* _What you are asked to do_
Copy the rows below word for word, from the line that contains "Close the Amazon" through the line that contains "Looking at the screenshot, I should 91,332.".

* _Material supplied_

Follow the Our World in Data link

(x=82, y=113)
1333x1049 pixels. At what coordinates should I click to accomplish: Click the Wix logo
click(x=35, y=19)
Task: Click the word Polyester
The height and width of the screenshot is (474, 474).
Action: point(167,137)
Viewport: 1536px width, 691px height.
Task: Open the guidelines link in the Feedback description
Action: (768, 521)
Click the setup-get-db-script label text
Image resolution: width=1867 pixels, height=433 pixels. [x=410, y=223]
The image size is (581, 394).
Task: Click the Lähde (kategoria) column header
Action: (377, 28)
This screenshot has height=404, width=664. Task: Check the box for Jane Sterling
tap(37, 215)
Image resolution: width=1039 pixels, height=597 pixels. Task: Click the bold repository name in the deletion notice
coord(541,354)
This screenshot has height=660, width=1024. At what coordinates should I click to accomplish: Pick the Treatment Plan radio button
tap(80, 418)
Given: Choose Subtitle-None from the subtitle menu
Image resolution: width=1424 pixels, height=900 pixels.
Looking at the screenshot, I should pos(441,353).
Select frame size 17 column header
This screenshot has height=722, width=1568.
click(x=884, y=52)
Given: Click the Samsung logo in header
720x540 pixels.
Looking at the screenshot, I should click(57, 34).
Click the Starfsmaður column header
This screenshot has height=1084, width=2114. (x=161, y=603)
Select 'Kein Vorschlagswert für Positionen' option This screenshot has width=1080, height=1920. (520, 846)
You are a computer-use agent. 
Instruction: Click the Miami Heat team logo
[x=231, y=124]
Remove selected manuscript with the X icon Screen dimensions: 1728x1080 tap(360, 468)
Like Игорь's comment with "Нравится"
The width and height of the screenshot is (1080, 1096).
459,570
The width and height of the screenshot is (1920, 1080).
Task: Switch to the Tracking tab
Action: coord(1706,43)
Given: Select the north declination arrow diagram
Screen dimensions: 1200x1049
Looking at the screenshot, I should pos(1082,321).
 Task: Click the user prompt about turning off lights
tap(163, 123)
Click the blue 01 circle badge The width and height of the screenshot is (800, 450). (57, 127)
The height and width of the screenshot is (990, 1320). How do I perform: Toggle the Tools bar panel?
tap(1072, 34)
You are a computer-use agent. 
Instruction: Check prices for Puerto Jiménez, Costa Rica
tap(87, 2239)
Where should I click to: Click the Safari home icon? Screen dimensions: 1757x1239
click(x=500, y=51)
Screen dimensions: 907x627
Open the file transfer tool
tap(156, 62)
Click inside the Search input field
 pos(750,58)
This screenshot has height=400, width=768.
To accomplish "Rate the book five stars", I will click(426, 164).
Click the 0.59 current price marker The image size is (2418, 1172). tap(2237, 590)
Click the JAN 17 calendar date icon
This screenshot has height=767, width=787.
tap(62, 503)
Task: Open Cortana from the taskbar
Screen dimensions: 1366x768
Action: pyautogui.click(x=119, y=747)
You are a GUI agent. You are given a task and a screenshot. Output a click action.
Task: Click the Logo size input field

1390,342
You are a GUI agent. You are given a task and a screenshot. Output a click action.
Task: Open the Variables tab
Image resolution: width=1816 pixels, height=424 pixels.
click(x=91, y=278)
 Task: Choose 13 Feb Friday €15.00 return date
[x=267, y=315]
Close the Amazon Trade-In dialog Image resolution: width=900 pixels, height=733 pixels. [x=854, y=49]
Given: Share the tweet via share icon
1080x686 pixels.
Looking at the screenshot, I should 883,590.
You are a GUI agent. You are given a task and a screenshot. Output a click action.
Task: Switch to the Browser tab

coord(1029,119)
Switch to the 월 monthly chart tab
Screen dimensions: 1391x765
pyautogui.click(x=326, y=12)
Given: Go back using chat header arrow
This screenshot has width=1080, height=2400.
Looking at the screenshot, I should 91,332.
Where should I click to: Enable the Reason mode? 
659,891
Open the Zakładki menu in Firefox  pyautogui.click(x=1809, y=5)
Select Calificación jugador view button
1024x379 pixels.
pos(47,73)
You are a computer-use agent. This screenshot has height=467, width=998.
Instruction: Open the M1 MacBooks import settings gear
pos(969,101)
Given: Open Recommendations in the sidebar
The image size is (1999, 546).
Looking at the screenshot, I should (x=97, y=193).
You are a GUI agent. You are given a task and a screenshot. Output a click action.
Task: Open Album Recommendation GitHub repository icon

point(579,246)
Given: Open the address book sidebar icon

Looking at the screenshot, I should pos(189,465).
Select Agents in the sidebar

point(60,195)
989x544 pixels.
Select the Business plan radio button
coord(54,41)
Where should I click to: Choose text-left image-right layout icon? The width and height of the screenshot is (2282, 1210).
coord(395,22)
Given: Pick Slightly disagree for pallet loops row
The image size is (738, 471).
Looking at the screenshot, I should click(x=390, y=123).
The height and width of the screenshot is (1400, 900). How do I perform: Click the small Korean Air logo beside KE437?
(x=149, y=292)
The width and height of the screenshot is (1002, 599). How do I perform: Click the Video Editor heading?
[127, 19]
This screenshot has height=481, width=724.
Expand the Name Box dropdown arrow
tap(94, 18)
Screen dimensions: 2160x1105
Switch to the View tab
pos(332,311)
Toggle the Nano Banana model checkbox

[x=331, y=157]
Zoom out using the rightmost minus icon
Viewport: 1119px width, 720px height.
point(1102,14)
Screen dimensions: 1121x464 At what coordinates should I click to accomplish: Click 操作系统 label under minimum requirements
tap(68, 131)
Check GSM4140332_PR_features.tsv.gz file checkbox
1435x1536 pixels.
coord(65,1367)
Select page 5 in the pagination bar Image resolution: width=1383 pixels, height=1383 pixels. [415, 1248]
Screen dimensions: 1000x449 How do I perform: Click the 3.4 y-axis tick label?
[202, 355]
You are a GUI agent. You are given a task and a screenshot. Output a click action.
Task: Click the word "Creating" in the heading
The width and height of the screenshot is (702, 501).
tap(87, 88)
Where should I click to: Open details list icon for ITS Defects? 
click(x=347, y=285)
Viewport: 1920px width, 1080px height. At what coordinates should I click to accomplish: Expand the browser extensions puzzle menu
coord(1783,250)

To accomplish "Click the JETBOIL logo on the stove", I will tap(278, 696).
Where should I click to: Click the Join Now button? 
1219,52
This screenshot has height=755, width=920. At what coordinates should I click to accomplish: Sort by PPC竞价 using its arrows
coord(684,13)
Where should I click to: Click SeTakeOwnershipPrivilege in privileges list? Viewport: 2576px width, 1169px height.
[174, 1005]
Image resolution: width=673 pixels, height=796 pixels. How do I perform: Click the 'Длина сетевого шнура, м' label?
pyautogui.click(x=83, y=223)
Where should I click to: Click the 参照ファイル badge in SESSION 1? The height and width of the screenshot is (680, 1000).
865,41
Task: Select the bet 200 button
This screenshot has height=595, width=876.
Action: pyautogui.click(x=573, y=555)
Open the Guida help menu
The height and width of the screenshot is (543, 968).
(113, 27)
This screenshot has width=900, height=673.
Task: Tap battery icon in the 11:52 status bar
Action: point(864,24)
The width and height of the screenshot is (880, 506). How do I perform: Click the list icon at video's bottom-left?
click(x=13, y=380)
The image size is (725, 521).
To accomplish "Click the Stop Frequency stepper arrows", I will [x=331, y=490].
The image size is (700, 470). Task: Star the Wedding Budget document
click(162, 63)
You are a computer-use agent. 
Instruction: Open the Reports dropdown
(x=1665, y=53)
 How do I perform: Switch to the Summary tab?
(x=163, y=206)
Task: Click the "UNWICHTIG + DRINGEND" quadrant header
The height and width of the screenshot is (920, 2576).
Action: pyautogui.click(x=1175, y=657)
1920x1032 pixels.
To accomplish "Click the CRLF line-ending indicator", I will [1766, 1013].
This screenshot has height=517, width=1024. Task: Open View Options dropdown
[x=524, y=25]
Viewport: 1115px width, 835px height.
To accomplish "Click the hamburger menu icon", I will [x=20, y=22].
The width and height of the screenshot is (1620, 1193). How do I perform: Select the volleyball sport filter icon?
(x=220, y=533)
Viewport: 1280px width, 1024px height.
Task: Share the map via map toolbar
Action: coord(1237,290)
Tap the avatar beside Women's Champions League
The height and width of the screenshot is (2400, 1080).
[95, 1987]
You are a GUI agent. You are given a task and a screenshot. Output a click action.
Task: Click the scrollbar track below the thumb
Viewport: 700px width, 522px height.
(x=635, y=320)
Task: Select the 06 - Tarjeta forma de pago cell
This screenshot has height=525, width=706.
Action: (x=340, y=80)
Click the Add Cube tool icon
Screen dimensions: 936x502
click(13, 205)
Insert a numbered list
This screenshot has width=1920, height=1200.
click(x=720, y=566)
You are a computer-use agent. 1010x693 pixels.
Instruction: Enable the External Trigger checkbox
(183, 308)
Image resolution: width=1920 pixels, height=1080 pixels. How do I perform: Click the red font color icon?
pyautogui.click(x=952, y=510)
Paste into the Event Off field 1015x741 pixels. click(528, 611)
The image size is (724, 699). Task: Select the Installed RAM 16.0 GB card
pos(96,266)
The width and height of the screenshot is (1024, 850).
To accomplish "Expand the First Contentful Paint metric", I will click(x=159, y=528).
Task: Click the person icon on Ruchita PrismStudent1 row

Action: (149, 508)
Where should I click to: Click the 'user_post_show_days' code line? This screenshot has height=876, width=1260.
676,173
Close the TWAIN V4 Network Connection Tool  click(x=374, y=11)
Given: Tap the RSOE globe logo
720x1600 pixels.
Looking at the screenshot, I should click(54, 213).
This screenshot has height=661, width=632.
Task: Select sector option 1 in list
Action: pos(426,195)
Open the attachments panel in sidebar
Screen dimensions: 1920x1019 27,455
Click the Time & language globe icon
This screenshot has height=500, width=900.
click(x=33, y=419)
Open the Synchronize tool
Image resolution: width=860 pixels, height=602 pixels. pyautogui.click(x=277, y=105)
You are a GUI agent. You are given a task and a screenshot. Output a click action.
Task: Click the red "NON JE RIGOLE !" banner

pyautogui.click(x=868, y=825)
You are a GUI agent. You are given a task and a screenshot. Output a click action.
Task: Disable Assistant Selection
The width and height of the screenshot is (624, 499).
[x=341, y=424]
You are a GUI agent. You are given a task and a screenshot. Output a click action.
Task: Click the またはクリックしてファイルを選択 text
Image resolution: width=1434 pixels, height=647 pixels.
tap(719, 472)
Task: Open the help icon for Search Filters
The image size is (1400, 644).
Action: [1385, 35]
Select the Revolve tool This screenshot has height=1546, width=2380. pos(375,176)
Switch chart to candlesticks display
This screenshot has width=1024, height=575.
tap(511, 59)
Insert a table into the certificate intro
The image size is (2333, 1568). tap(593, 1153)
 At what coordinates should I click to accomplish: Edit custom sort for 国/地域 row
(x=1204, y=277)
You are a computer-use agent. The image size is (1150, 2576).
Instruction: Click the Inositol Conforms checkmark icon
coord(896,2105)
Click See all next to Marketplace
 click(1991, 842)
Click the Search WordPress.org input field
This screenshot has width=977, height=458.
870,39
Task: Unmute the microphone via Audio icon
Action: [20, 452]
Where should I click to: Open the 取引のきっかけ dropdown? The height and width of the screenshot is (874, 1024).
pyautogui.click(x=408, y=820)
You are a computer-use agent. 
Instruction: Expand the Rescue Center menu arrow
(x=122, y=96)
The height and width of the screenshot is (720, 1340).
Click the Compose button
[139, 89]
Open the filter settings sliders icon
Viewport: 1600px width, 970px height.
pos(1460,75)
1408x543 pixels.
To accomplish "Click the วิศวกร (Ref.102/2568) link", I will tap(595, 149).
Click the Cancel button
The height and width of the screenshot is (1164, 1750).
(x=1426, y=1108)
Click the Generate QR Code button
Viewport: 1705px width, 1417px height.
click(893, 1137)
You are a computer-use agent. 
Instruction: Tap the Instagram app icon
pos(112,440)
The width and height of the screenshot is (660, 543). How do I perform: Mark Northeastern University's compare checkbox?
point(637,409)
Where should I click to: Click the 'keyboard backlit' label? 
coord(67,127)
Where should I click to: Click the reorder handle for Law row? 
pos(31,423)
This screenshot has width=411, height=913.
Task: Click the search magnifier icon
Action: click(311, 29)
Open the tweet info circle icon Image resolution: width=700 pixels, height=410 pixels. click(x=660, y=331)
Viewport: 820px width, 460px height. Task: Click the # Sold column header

* _Result below_
Close the Amazon Trade-In dialog Image resolution: width=900 pixels, height=733 pixels. [x=854, y=49]
Given: Share the tweet via share icon
1080x686 pixels.
Looking at the screenshot, I should 883,590.
You are a GUI agent. You are given a task and a screenshot. Output a click action.
Task: Switch to the Browser tab

coord(1029,119)
Switch to the 월 monthly chart tab
Screen dimensions: 1391x765
pyautogui.click(x=326, y=12)
Given: Go back using chat header arrow
This screenshot has width=1080, height=2400.
Looking at the screenshot, I should 91,332.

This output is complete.